Duan found that the Epang Palace, recorded in histories as a luxurious palace which symbolized Qin Shi Huang's tyranny and greed, was actually never built except for its foundation. In his 2018 book, Qin Mausoleum: A Dust-Laden Empire, he argues that Qin Shi Huang had been vilified by Han dynasty historians such as Sima Qian, who have cemented the emperor's reputation as a cruel and tyrannical ruler.

In 2006, he was appointed leader of the Shaanxi Great Wall Survey Team and spent the next two years surveying 1900 km of the Great Wall in Shaanxi on foot. He subsequently surveyed parts of the Great Wall in neighbouring Gansu province.

In 2009, Duan returned to his alma mater to teach at the School of Cultural Heritage of Northwest University. He served as deputy dean of the school from 2010 to 2014 and as dean from 2017 until his death. He advised 48 graduate students at the university.

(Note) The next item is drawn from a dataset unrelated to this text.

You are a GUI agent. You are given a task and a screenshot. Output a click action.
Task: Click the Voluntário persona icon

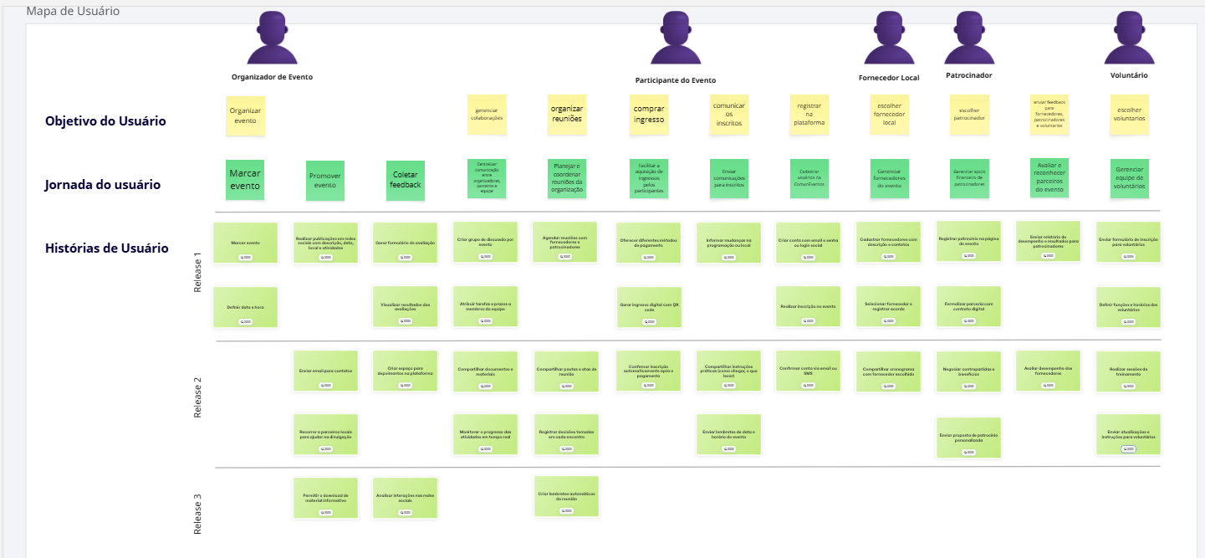(x=1129, y=38)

Duan authored more than 10 books and about 100 research papers. He received over 10 national, provincial, and ministerial awards.

== Death ==
Duan was diagnosed with kidney cancer and had one of his kidneys surgically removed in 2016. In May 2019, it was discovered that his cancer had metastasized to his lung. He underwent another surgery in July 2019, but died on 13 October 2019 in Xi'an, aged 55. He was survived by his wife Wu Chun (吴春).